Ардабьев-старший покосился на Ардабьева-среднего.
— А ты что, майор, совсем не пьешь, как красная девица?
Тот смутился:
— Перестал с той поры, как меня на вытрезвитель бросили. Знаете, что меня особенно потрясло в первое дежурство? Открываю дверь, а там темно — только в полосе света из дверей голые ноги на нарах торчат. А на пальцах ног — ногти. Вросшие, кривые, загнутые. Как будто когти звериные. Тут-то я и вспомнил: «Человек — это звучит гордо». Вот и пить совсем перестал…
— Идеалист в милицейской форме… — незлобиво усмехнулся Ардабьев-старший. — Вот когда мороз за пятьдесят, делаешь операцию в чуме, без глотка спирта не обойдешься… Руки скальпель держать не будут… А ты знаешь, я чо-то уже заскучал по моим эвенкам… — И сам удивился вдруг воскресшему у него местному акценту: — Ишь, ты… Зачокал… Кровь, однако, заговорила…
— Можно, я стих зачту? — пошатываясь, встал Иван Веселых с вырванным из школьной тетрадки мятым, исписанным химическим карандашом листочком. — Я прямо на кладбище сочинил. После того, как гвозди забивал…
— Зачти… — сказала вдова. — Только не пей больше…
Иван Веселых, корежась лицом от волнения и виноватости, стал читать, размахивая листочком;
Прощай, Андрей Иваныч,
сибирский машинист.
Хотя ты весь в мазуте,
зато душою чист.
Давно уж умер Ленин,
и много окромя,
твое настало время,
и ты ушел с имя.
Тебя мы целовали
в охолоделый лоб
и понесли высоко
твой красный тяжкий гроб.
В твой гроб по шляпку гвозди
я обухом забил.
Не знаю, ты поймешь ли,
как я тебя любил.
Уже не повезешь ты
вперед или назад
и не увидишь больше,
как над землей светат.
Ничо уже не скажешь,
упал на полпути,
и не споешь ты внукам:
«Наш паровоз, лети…»
Россия не оплачет
всех преданных детей.
Ишо ей так не хватит
всех тех, кто умер в ней…
Иван Веселых вдруг задергался, закрыл лицо листочком и бросился из-за стола к двери, наступая на ноги сидящих и сбивая на пол тарелки. Его не удерживали.

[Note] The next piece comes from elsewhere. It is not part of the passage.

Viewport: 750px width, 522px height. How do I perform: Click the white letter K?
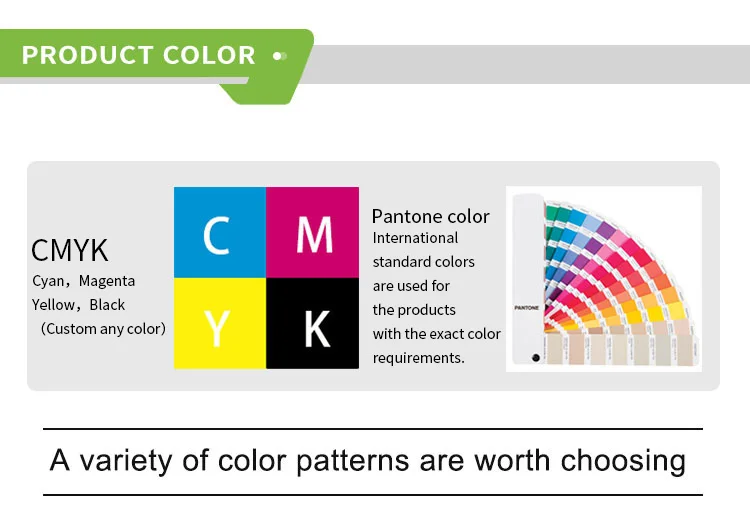(316, 327)
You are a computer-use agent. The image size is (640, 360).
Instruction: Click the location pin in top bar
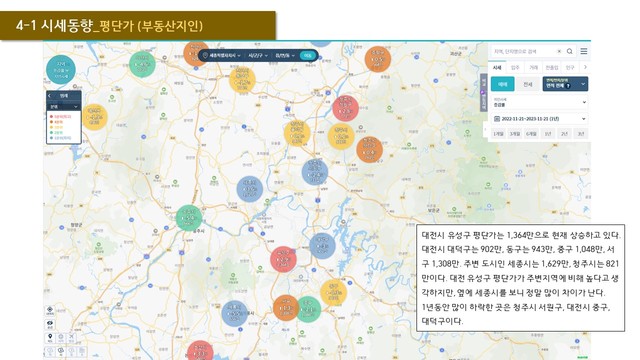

— Ишь, чо накатал-то… — неодобрительно сказала одна из бесшумных, казавшихся немыми призраками хайрюзовских старух, в одиннадцатую смену и сама севшая за стол. — Людям и так тяжело… Так он ишо добавлят… Душу растравлят.
Вдова не заплакала, но Ивана Веселых защитила:
— Он без вины виноватый, а вот мучится… А многи, которы в чем виноваты, никаким стихом не выплакиваются, а на своей вине, как на кресле мягком, расселись…
Машинист электровоза, дошедший до Берлина вместе с Андреем Иванычем, ударил по клавишам трофейного аккордеона, уже давно отучившегося от «Лили Марлен».
Двадцать второго июня
ровно в четыре часа
Киев бомбили, нам объявили,
что началася война.
Все запели. Пела и вдова, вспоминая, как первый раз поцеловал ее Андрей Иваныч после фильма «Если завтра война…». А потом спросила Ардабьева-младшего:
— Детей у тебя все нет?
— Все нет.
— Пора бы… — сказала она. — А меня хоронить приедешь?
— Ну что ты, мама… — сдавленно выговорил он.
— Уже скоро… — сказала она. — Ноги совсем не ходют. Внука твово на ноге бы покачать хотела, покуда ноги ишо маленько шевелятся… — И крикнула машинисту с аккордеоном: — А ну давай «Темную ночь». Андрей Иваныч заказыват!
Ардабьев-младший увидел, что маленький фотограф совсем запьянел и, перебирая руками по стене, еле продвигается к двери, задевая головы сидящих болтающимся на груди фотоаппаратом.
Ардабьев-младший вышел вслед за ним в ненастную малозвездную ночь. Фотограф стоял около поленницы во дворе и грозил кулаком пасмурному небу:
— Я когда-нибудь все выставлю, все!
— Проводить вас?
— Ты меня лучше сфотографируй! — захохотал фотограф. — А то я фотографировал всех, а меня никто. Разве только для паспорта!
Ардабьев повел фотографа домой, и он бормотал:
— Я не снимал маршалов, не снимал знаменитых актеров. Но я сорок лет снимал простой трудовой народ. Это мои маршалы, которые победили в войне. Это мои знаменитые актеры, которые гениально играют свою собственную жизнь и смерть. Хотя иногда и с бездарными режиссерами!
У фонаря к Ардабьеву и фотографу подошли трое подростков в одинаковых черных кожаных куртках на «молнии».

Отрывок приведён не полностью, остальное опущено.